* Lesetext:
____
Während sonst bei vergleichbaren Friedhöfen Männerbestattungen überwiegen, wurden in Alladorf von insgesamt 276 untersuchten Individuen 112 als männlich und 154 als weiblich bestimmt. Bei 10 Skeletten konnte das Geschlecht nicht sicher bestimmt werden.

Der total-Wert des Geschlechterverhältnisses lautet für Alladorf 40,6. Es kommen also, statistisch gesehen, mehr als zwei Frauen auf einen Mann. Erst bei den Spätmaturen findet sich dann ein deutlicher Männerüberschuss, danach bei den Frühsenilen wieder ein deutlicher Frauenüberschuss (siehe rechte Abb. 2). Diese auffällige Verteilung (Frauenüberschuss) kennt eigentlich keine Parallele, da sonst ein Männerüberschuss die Regel ist. 

Kinder und Jugendliche machen im Alladorfer Friedhof ca. 28,6% und soziale Erwachsene beiderlei Geschlechter (Juvenile bis Senile) ca. 75 % aus. 

Hohe Kindersterblichkeit
Bei den Kindern stirbt beinahe die Hälfte, ehe sie das erste Lebensjahr erreichen; danach sinkt die Sterberate stark ab. Zwischen 20 und 40 Jahren steigt die Sterblichkeitsrate bei Frauen und Männern fast gleichmäßig an, um dann bei den Frauen stark abzufallen, während sich bei den Männern zwischen 50 und 60 Jahren ein weiterer Höhepunkt in der Sterblichkeit zeigt.
____
* Aufgabenbeschreibung: Schreibe den Text über den Friedhof von Alladorf von „Der total-Wert des“ bis „die Regel ist.“ um und setze dabei „Überhang an Frauen“ an die Stelle von „Frauenüberschuss“.

* Aufgelistetes Material:
____
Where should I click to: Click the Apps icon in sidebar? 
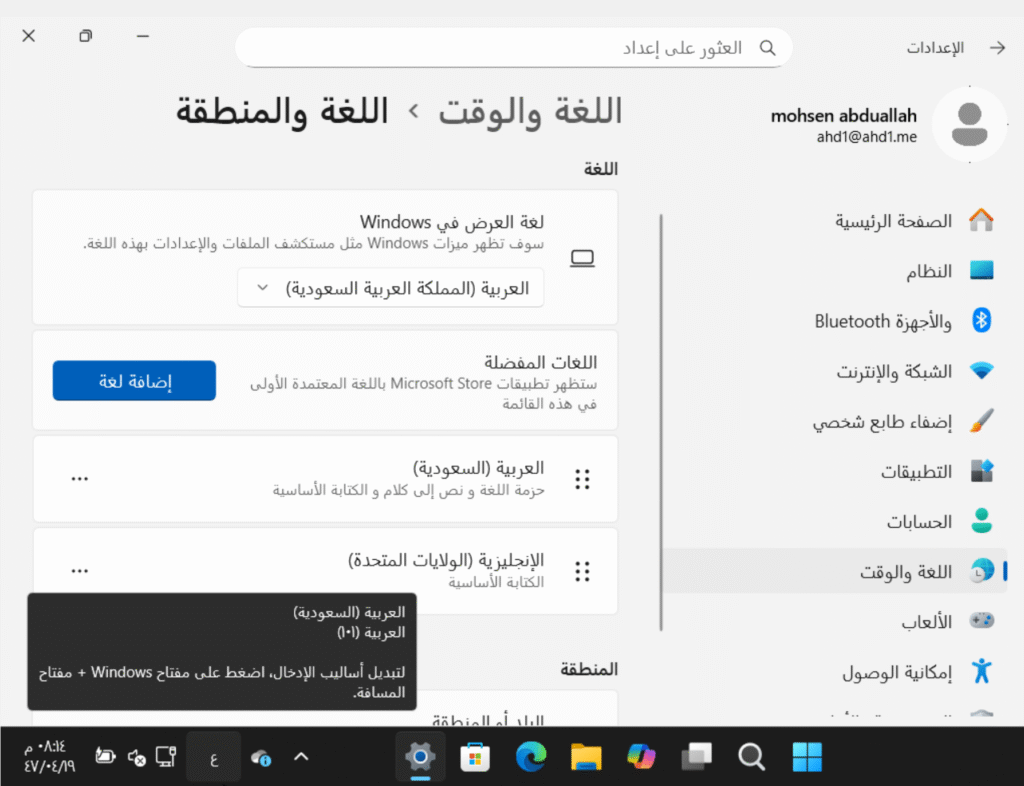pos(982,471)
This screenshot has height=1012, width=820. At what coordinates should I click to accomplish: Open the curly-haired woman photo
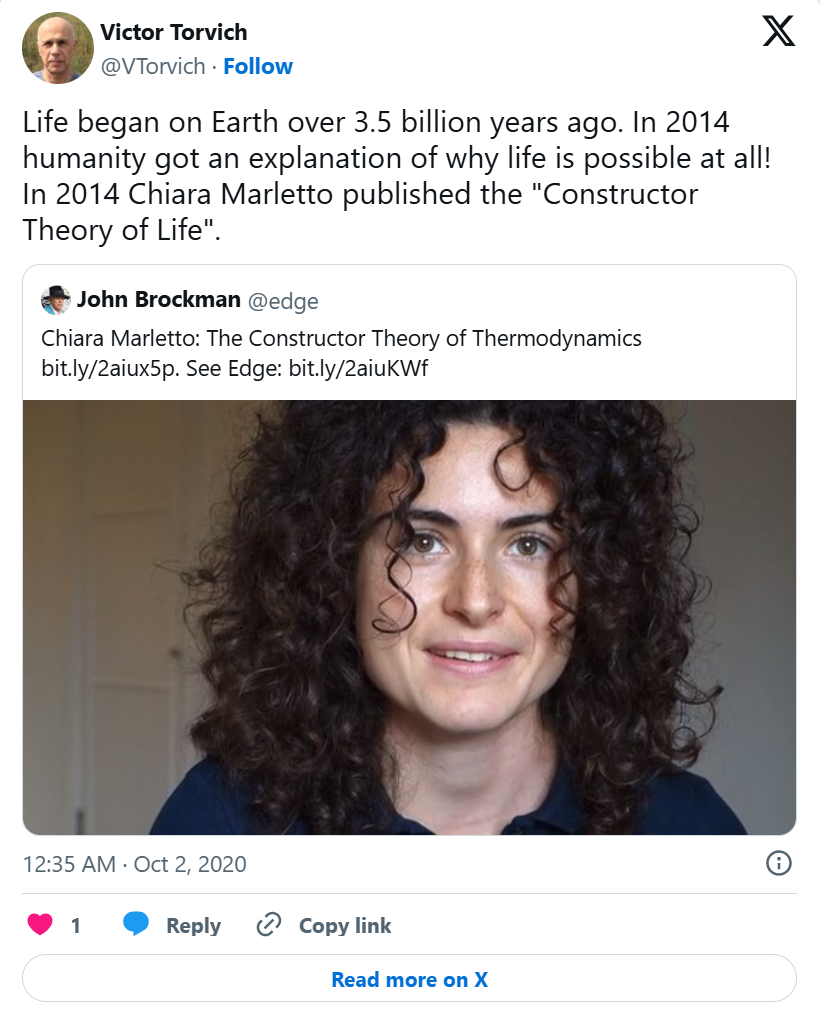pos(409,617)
____
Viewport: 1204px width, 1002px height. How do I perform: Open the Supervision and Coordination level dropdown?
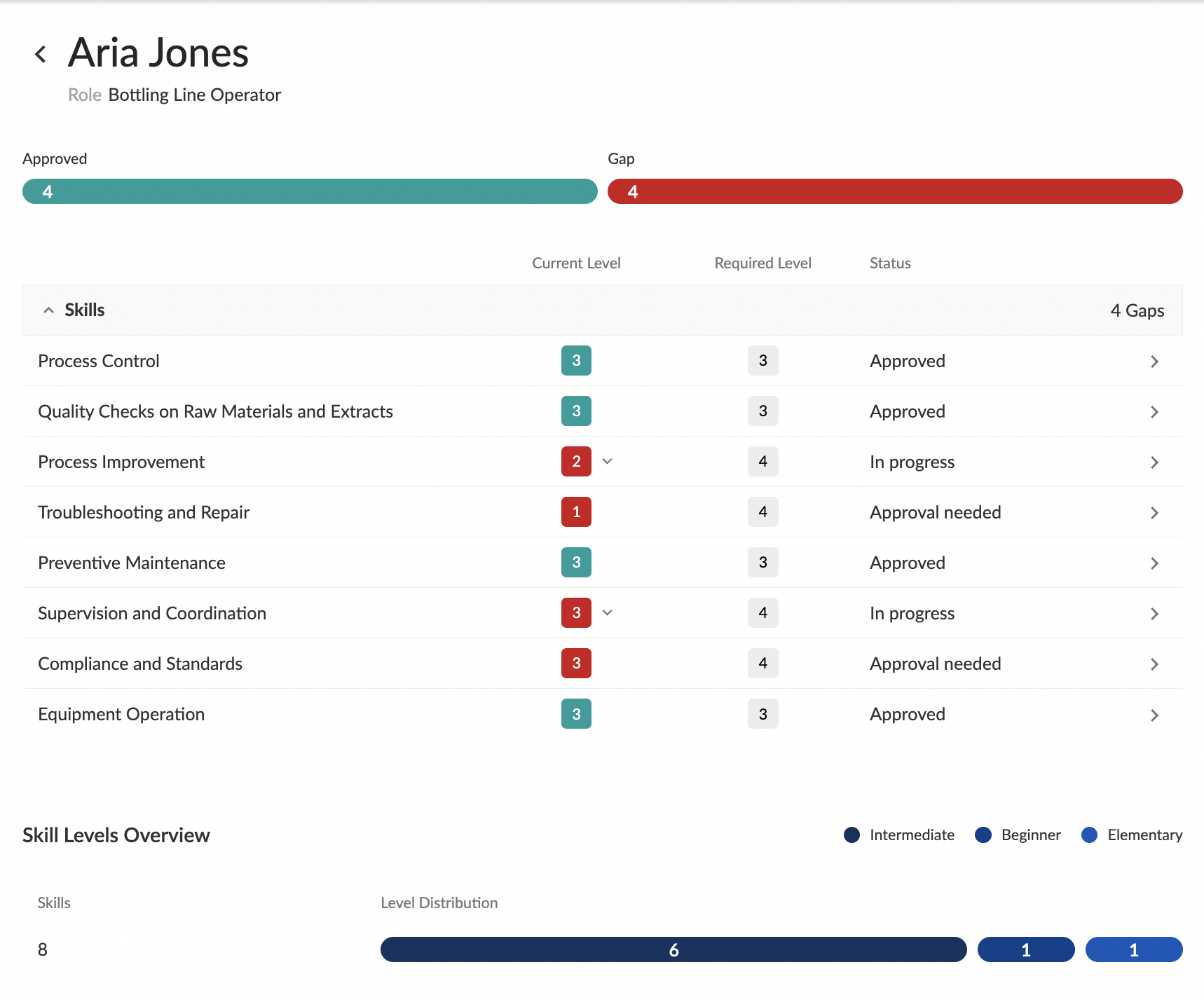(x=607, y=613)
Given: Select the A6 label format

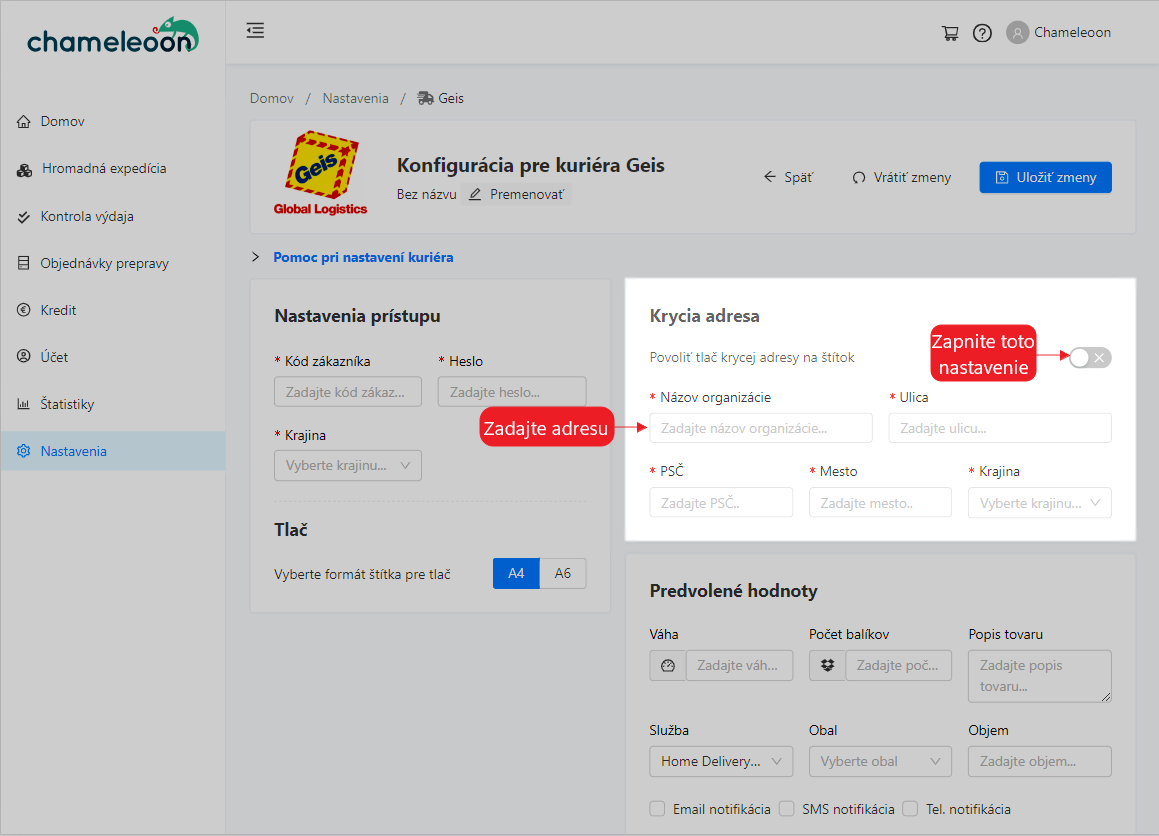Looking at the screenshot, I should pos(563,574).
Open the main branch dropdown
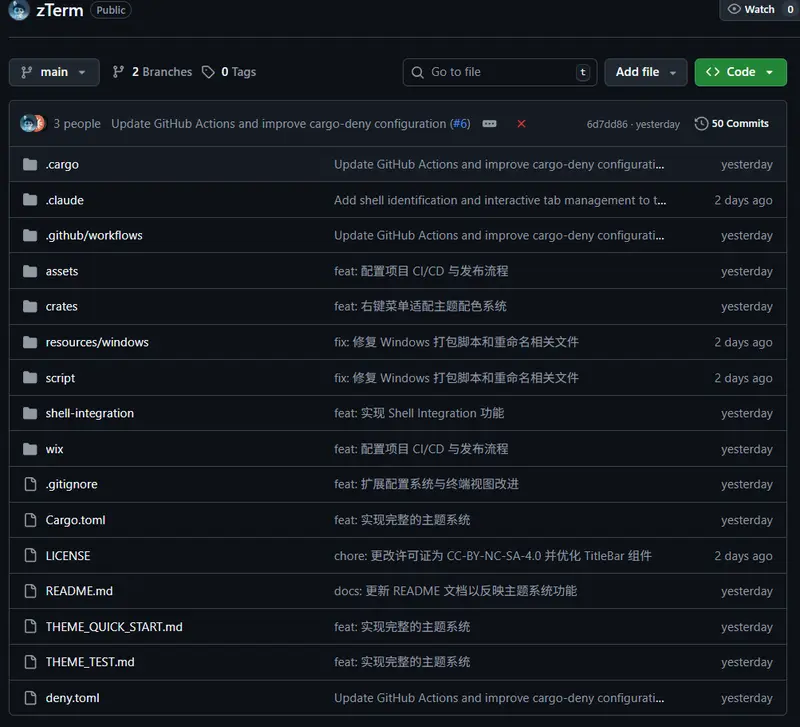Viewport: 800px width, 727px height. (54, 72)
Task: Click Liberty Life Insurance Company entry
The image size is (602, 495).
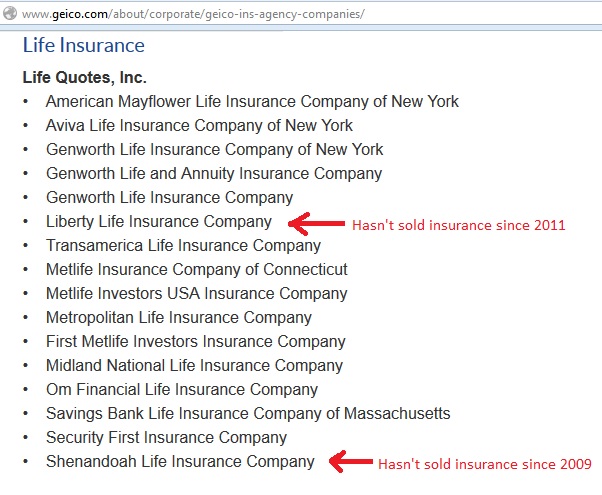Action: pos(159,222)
____
* Gelöste Aufgabe:
Der total-Wert des Geschlechterverhältnisses lautet für Alladorf 40,6. Es kommen also, statistisch gesehen, mehr als zwei Frauen auf einen Mann. Erst bei den Spätmaturen findet sich dann ein deutlicher Männerüberschuss, danach bei den Frühsenilen wieder ein deutlicher Überhang an Frauen (siehe rechte Abb. 2). Diese auffällige Verteilung (Überhang an Frauen) kennt eigentlich keine Parallele, da sonst ein Männerüberschuss die Regel ist.